The high rate of vaccination against coronavirus infection can reduce the likelihood of new strains that are resistant to existing vaccines. This opinion was expressed in an interview with TASS by the head of the branch of the “Vector” center in Yekaterinburg, Alexander Semyonov.
“The sooner the population is vaccinated, the sooner the epidemic stops, the faster the evolutionary process of the coronavirus ends, the less the likelihood of the emergence of the so-called vaccine-escaping variant of the virus,” Semenov explained.

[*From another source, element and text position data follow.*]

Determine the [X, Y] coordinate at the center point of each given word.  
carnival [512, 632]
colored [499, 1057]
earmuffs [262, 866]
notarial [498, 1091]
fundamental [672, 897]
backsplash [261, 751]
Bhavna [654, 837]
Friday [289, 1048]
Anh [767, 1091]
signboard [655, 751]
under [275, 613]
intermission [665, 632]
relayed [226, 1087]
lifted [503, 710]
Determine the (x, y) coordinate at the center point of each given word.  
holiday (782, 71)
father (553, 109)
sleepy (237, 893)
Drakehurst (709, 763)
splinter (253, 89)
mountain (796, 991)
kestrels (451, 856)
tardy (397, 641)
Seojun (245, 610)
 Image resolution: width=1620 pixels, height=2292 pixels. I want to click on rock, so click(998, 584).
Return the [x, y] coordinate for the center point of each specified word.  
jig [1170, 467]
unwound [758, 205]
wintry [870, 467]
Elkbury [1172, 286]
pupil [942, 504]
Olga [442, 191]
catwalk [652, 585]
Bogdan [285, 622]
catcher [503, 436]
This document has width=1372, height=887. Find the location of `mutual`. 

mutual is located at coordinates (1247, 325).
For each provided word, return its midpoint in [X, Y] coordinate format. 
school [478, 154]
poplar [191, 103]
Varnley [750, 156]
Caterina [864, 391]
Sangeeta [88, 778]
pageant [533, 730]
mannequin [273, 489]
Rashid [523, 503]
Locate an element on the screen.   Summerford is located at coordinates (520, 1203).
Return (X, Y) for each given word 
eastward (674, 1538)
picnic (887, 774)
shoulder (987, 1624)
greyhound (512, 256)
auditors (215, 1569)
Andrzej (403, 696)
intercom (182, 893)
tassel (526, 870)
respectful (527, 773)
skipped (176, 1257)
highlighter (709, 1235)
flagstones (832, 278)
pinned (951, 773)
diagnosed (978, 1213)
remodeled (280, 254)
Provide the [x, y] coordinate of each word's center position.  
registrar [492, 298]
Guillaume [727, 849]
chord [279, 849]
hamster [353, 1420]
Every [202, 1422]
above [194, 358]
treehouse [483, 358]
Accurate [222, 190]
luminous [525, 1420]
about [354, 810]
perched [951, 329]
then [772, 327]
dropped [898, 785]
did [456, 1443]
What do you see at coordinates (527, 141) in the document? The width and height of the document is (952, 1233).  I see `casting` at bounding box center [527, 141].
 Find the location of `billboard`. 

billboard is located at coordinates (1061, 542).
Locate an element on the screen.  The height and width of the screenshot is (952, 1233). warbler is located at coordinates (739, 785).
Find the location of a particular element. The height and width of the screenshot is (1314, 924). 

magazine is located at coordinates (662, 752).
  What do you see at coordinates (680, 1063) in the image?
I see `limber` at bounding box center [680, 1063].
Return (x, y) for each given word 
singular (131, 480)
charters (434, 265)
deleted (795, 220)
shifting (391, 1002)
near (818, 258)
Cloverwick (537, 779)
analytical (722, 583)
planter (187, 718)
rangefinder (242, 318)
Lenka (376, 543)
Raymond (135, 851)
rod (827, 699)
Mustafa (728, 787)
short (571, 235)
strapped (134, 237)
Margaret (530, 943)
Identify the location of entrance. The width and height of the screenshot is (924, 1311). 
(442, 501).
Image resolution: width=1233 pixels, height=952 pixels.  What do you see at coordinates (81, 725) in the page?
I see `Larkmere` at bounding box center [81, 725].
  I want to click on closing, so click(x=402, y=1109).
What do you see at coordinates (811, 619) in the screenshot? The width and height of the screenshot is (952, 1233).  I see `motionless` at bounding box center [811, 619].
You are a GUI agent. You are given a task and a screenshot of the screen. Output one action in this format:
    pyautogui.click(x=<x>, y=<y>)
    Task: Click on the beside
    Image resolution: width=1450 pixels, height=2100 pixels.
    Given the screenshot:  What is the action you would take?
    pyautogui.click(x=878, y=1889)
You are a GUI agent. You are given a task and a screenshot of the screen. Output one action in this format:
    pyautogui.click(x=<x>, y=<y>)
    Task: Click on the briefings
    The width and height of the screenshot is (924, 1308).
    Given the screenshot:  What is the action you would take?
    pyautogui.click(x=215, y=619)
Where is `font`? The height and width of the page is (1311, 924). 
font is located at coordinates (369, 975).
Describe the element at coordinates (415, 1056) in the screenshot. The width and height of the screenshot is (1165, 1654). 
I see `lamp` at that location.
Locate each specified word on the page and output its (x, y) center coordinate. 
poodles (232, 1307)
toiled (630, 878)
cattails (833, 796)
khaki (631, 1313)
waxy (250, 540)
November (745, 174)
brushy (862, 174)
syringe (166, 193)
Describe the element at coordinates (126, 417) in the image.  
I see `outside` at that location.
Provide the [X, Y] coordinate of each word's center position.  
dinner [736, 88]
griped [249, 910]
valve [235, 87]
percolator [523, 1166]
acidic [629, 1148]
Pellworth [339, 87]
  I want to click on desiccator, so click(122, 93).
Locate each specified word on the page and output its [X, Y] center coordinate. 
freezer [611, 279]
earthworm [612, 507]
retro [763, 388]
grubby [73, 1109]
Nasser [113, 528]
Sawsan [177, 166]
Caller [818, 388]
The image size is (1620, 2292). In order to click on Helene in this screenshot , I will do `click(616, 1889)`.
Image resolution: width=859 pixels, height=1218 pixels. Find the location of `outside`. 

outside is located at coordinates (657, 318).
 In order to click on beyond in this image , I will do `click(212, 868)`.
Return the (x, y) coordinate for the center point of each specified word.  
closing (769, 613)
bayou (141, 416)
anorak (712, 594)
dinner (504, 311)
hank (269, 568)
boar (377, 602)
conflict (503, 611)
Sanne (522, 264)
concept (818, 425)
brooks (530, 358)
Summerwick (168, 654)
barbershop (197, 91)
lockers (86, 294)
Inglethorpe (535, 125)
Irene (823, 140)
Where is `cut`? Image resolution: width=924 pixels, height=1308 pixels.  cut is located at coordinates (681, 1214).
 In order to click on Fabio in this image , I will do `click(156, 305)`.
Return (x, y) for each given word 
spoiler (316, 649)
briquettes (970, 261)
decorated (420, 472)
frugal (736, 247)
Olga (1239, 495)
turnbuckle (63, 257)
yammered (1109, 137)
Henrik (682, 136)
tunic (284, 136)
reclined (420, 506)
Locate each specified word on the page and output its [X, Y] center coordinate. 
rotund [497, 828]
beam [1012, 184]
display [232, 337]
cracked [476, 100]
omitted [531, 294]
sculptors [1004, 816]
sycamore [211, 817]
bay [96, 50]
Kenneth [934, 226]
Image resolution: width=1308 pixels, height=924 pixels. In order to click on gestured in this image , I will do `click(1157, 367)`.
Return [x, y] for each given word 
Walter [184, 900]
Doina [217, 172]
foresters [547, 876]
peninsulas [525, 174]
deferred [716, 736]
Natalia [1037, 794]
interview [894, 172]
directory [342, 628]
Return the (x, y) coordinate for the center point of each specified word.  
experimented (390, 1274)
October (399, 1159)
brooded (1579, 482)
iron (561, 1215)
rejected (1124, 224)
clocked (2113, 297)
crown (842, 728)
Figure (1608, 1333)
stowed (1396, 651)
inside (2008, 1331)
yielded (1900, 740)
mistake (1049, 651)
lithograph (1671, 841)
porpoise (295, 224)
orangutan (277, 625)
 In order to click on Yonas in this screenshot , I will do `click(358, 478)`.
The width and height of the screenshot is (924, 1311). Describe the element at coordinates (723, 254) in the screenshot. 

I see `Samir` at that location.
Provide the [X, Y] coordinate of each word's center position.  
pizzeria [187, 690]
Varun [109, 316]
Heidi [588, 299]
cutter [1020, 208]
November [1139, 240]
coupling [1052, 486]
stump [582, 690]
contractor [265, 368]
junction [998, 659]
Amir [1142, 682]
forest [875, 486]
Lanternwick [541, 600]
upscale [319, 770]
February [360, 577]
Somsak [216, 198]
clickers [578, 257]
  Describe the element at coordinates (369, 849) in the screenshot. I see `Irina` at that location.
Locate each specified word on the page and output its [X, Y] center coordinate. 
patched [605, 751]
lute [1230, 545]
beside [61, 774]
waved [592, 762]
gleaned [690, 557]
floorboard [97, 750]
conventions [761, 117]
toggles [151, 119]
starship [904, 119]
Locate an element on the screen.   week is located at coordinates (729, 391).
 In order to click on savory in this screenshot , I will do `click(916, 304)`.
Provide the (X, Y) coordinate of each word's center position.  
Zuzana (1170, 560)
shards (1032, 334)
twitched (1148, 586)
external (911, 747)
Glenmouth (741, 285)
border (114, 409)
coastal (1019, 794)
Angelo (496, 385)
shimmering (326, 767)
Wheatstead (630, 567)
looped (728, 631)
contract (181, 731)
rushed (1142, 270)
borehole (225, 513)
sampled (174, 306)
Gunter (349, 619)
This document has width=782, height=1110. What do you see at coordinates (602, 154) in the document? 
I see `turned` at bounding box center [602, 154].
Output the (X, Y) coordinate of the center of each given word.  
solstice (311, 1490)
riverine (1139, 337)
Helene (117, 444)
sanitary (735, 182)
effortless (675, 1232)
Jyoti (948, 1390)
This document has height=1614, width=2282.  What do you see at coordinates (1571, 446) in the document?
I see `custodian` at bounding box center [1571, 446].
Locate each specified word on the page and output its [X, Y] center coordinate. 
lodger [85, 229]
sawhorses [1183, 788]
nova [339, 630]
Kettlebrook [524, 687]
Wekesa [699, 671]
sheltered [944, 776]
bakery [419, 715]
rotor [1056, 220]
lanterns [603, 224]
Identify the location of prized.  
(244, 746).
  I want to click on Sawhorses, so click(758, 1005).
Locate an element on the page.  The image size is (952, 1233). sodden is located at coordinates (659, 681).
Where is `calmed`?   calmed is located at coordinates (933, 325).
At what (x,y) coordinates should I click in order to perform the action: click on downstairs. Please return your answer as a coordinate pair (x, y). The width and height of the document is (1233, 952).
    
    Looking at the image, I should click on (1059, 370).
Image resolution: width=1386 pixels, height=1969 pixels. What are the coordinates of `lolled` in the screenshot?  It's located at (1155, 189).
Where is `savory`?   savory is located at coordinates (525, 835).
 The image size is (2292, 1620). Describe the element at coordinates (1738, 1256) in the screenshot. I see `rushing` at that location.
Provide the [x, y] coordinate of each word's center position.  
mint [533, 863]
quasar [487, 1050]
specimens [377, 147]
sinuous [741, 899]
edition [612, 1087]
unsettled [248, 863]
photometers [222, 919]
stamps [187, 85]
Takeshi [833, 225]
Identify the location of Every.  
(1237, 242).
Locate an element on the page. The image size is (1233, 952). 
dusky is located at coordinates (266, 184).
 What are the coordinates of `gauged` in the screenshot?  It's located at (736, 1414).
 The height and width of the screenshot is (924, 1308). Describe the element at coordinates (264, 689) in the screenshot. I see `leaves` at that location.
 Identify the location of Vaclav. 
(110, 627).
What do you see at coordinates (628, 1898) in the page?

The specialist also agreed with the opinion of the head of the WHO, Tedros Ghebreyesus, that new mutations in COVID-19 contribute to the emergence of a more dangerous variant of the coronavirus.
Earlier, Sergei Netesov, Corresponding Member of the Russian Academy of Sciences, Head of the Laboratory of Bionanotechnology, Microbiology and Virology at NSU, announced the need to vaccinate more than 80% of the population due to the spread of the “delta” variant of the coronavirus.
The academician calculated that the Wuhan version of COVID-19 has a reproductive number (the number of people who will be infected with one sick person) is 2.5-3, and the Indian version of the virus is 5-6 compared to the influenza virus (from 1 to 1.5). “Therefore, in order to achieve population immunity against the delta variant, more than 80% of the population must be vaccinated,” Netesov said.
He also suggested that if vaccination is delayed “by two or three years,” the virus will overtake vaccines.